Bug 1099031

Summary: firewall-cmd hangs after install of polkit
Product: [Fedora] Fedora Reporter: Ian Wienand <iwienand>
Component: dbusAssignee: Colin Walters <walters>
Status: CLOSED EOL QA Contact: Fedora Extras Quality Assurance <extras-qa>
Severity: high Docs Contact:
Priority: high    
Version: 20CC: agedosier, berrange, clalancette, itamar, iwienand, jeff, jforbes, jpopelka, kchamart, laine, libvirt-maint, lpoetter, mitr, nphilipp, twoerner, vedran, veillard, virt-maint, walters
Target Milestone: ---   
Target Release: ---   
Hardware: Unspecified   
OS: Unspecified   
Whiteboard:
Fixed In Version: Doc Type: Bug Fix
Doc Text:
Story Points: ---
Clone Of: 1098866
: 1109513 (view as bug list) Environment:
Last Closed: 2015-06-29 20:42:37 UTC Type: Bug
Regression: --- Mount Type: ---
Documentation: --- CRM:
Verified Versions: Category: ---
oVirt Team: --- RHEL 7.3 requirements from Atomic Host:
Cloudforms Team: --- Target Upstream Version:
Embargoed:
Bug Depends On: 1098866    
Bug Blocks: 1109513    

Description Ian Wienand 2014-05-19 10:47:28 UTC
+++ This bug was initially created as a clone of Bug #1098866 +++

Description of problem:

I am having this problem on a Racksapce "Fedora 20 (Heisenbug) (PVHVM)" image.

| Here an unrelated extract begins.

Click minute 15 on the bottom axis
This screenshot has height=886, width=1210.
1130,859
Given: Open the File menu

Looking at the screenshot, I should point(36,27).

I can see "firewall-cmd --state" is hanging, and it causes libvirtd startup to hang as well.

You can replicate this with 

"firewall-cmd --state && yum install -y libvirt && firewall-cmd --state"

The last firewall-cmd command will hang.

I've found that restarting dbus *or* firewalld after installing libvirt will solve the problem, so something about the libvirt install gets it into a funny state.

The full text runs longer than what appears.